[TO DO]: Copy every one of the lines below that contains the string "image". Case counts, so a line matches only if the string appears with the same capitalization.

[RECORDS PROVIDED]:
....

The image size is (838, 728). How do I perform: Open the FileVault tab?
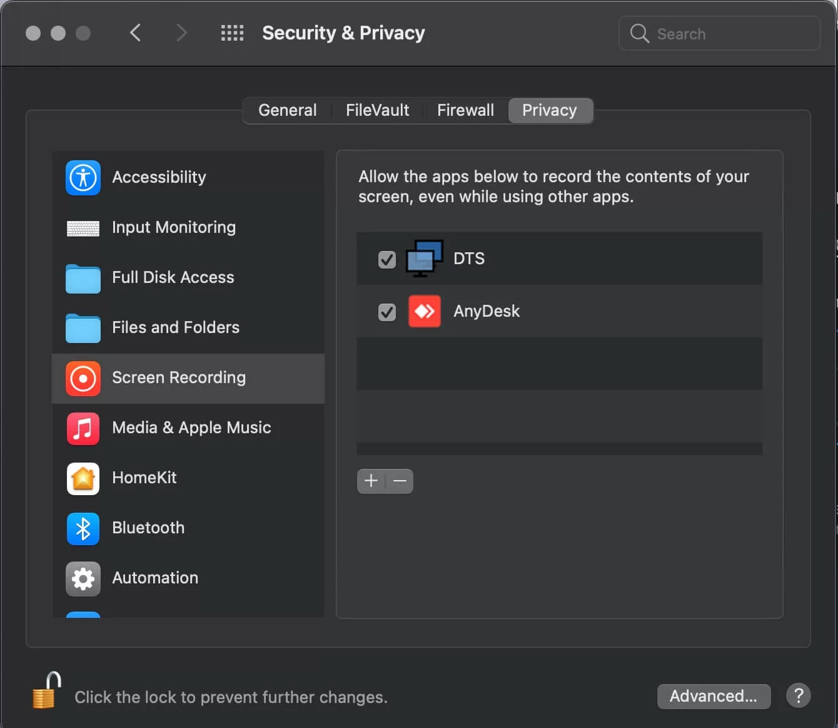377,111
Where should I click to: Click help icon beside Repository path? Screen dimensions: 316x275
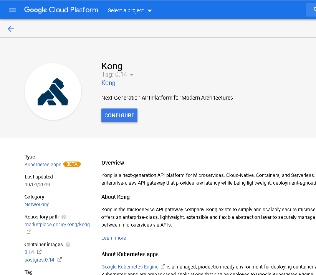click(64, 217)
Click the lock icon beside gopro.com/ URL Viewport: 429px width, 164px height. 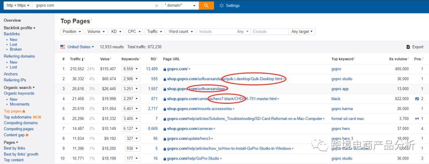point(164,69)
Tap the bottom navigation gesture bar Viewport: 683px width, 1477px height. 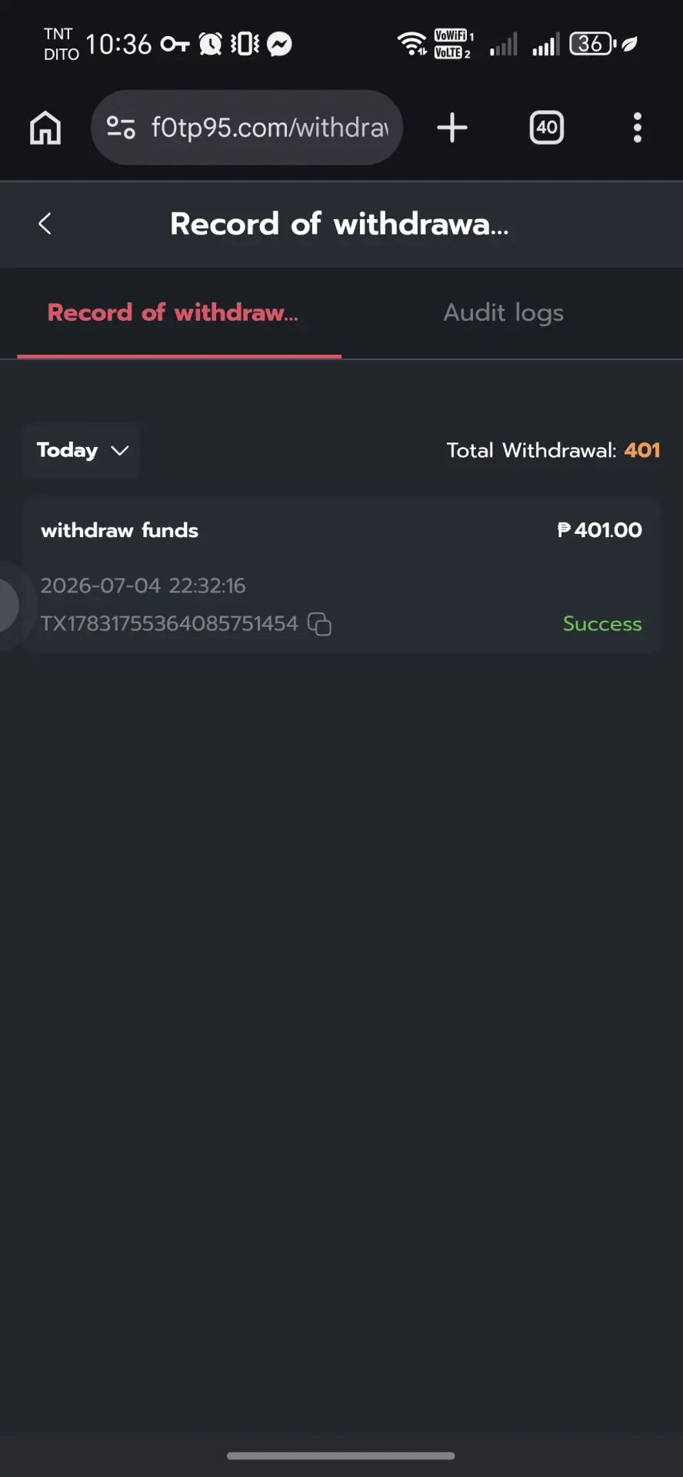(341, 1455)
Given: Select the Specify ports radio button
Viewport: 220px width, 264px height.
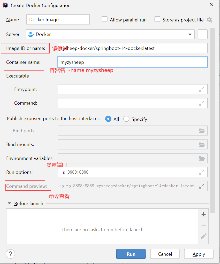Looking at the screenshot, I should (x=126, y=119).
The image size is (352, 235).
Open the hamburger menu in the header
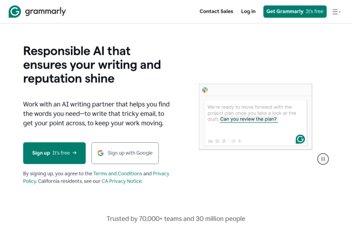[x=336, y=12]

....

[ANSWER FOR THE TASK]:
The image size is (838, 728). How do I perform: Open the FileVault tab?
The image size is (352, 235).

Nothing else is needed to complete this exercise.